SinCode / README.md
KalanaPabasara
Restore required Hugging Face README front matter
f9831df

A newer version of the Streamlit SDK is available: 1.56.0

Upgrade
metadata
title: SinCode
emoji: 🔤
colorFrom: blue
colorTo: yellow
sdk: streamlit
sdk_version: 1.32.0
app_file: app.py
pinned: false

SinCode: Context-Aware Dual-Neural Back-Transliteration for Code-Mixed Romanized Sinhala

A model-driven, context-aware back-transliteration system that converts Romanised Sinhala (Singlish) to native Sinhala script.

Architecture (v3)

Input sentence
    |
    v
Word Tokenizer
    |
    +-- Sinhala script? -------------------------> Pass through unchanged
    |
    +-- English vocab (len >= 3)? --------------> Pass through unchanged
    |
    `-- Singlish word?
            |
            v
     ByT5-small seq2seq
     (top-5 candidates)
            |
            v
     XLM-RoBERTa MLM reranker
     (contextual scoring)
            |
            v
      Best candidate

Models

Model Role Hub ID
ByT5-small Singlish -> Sinhala candidate generation Kalana001/byt5-small-singlish-sinhala
XLM-RoBERTa Contextual MLM reranking Kalana001/xlm-roberta-base-finetuned-sinhala
mBart50 Full-sentence Sinhala output mode Kalana001/mbart50-large-singlish-sinhala

Modes

  • Code-Mixed Output - Retains English words where contextually appropriate; Singlish words are transliterated using ByT5 + XLM-RoBERTa reranking.
  • Full Sinhala Output - Transliterates the entire sentence to Sinhala script using mBart50.

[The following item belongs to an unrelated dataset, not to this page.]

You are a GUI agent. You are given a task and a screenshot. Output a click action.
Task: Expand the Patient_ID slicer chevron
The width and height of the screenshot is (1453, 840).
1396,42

Environment Variables (optional)

Set these in HF Spaces -> Settings -> Repository secrets to enable Supabase feedback storage:

Variable Description
SUPABASE_URL Supabase project URL
SUPABASE_ANON_KEY Supabase anon key
SUPABASE_SERVICE_ROLE_KEY Supabase service role key
SUPABASE_FEEDBACK_TABLE Table name (default: feedback_submissions)

If not set, feedback is saved locally to misc/feedback_submissions.jsonl.